┌────────

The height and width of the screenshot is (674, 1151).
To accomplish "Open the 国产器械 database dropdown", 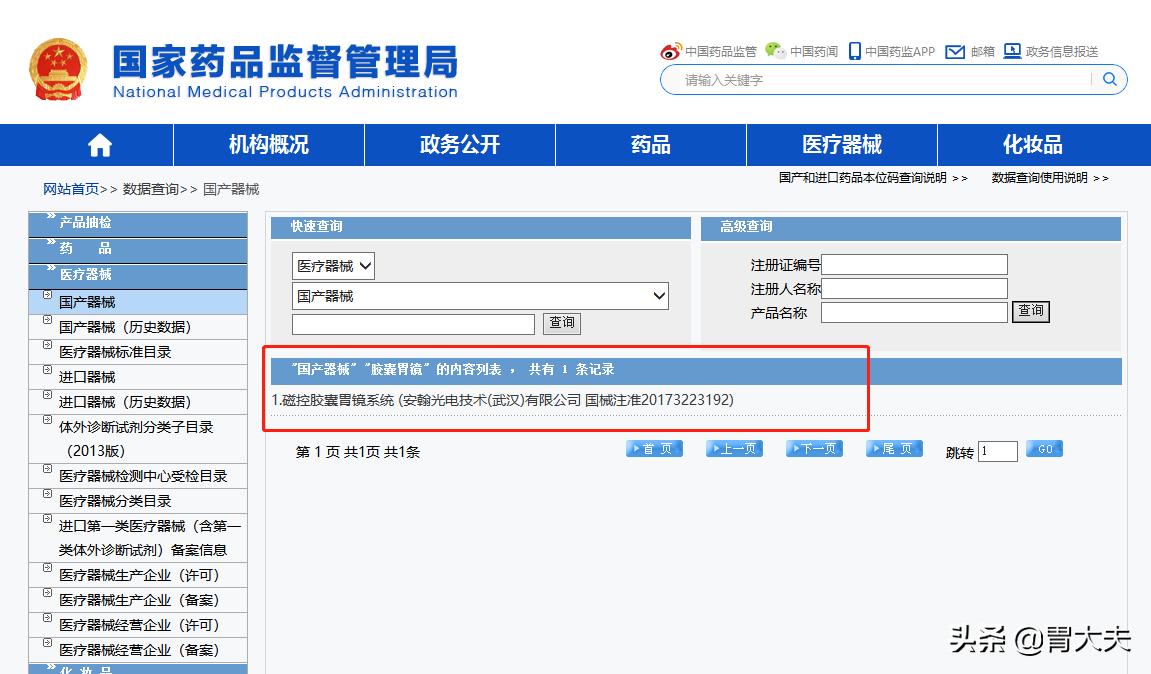I will pos(480,296).
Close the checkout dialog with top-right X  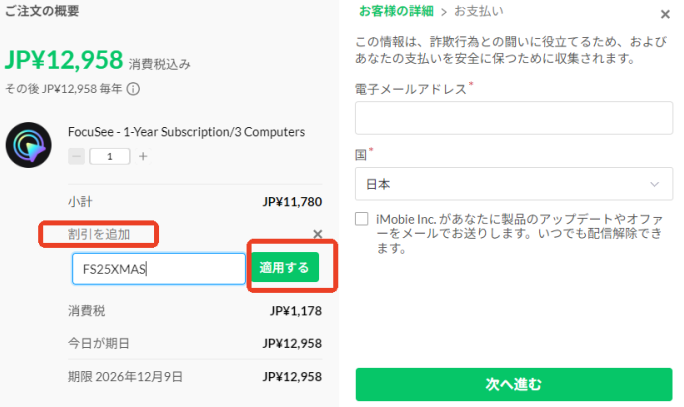[665, 14]
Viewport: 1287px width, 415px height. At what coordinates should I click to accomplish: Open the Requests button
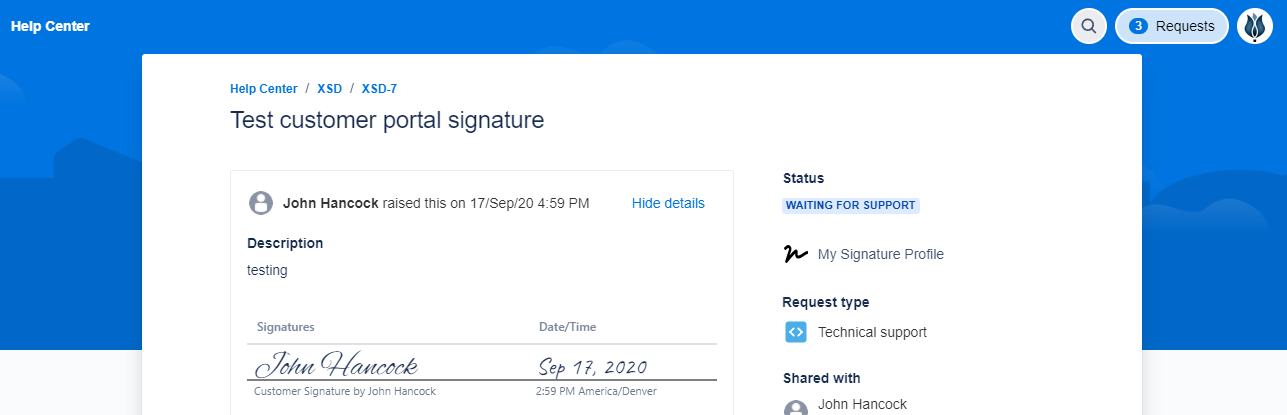pos(1171,26)
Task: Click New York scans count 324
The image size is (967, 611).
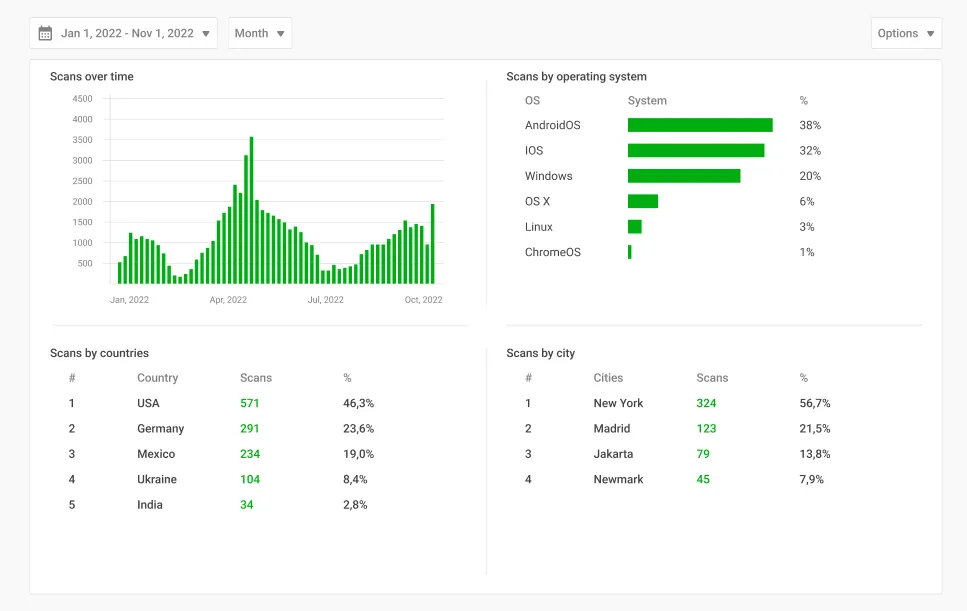Action: click(x=706, y=403)
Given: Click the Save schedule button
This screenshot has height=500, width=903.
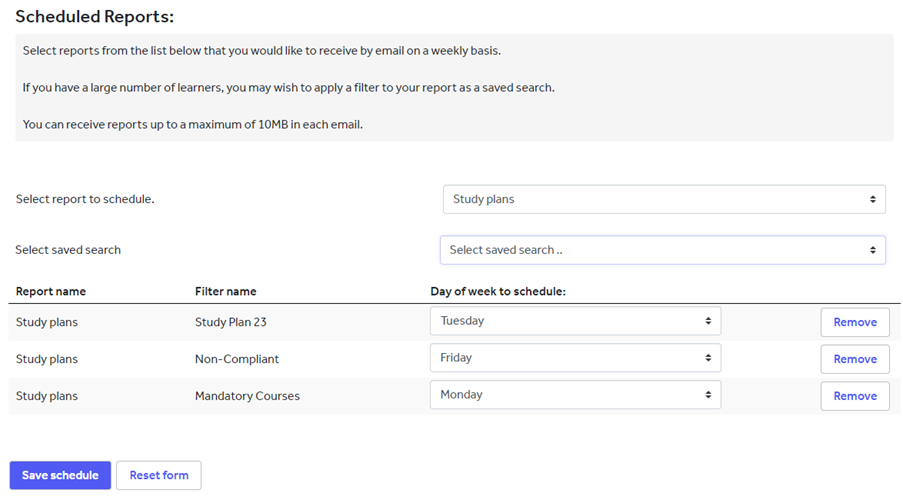Looking at the screenshot, I should [x=60, y=475].
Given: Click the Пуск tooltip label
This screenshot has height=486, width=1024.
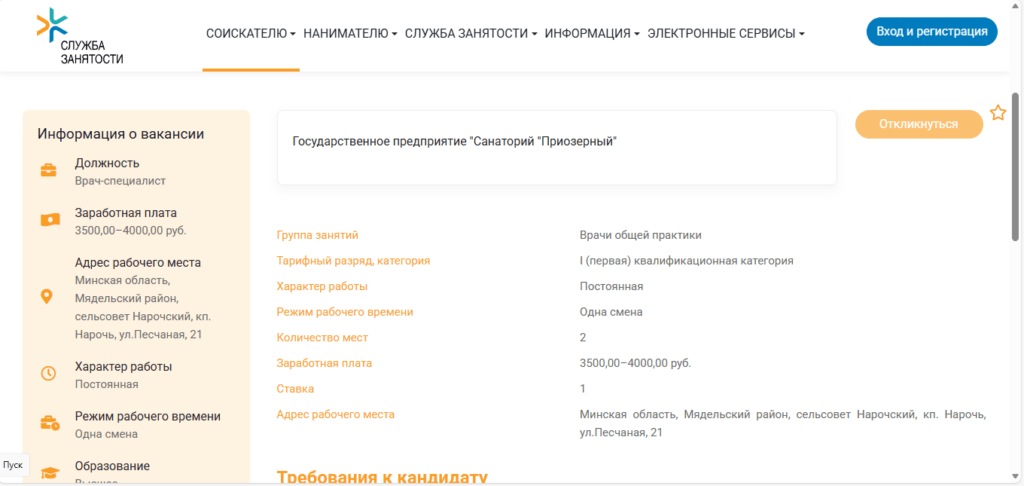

└────────

## TASK TO CARRY OUT
Transcribe everything from the line containing "Viewport: 1287px width, 415px" down to the end of the rows, leaving the pictures out.

## ANSWER
Viewport: 1287px width, 415px height. At what coordinates should I click to accomplish: Open the Requests button
pos(1171,26)
Task: Click New York scans count 324
The image size is (967, 611).
Action: click(x=706, y=403)
Given: Click the Save schedule button
This screenshot has height=500, width=903.
Looking at the screenshot, I should [x=60, y=475].
Given: Click the Пуск tooltip label
This screenshot has height=486, width=1024.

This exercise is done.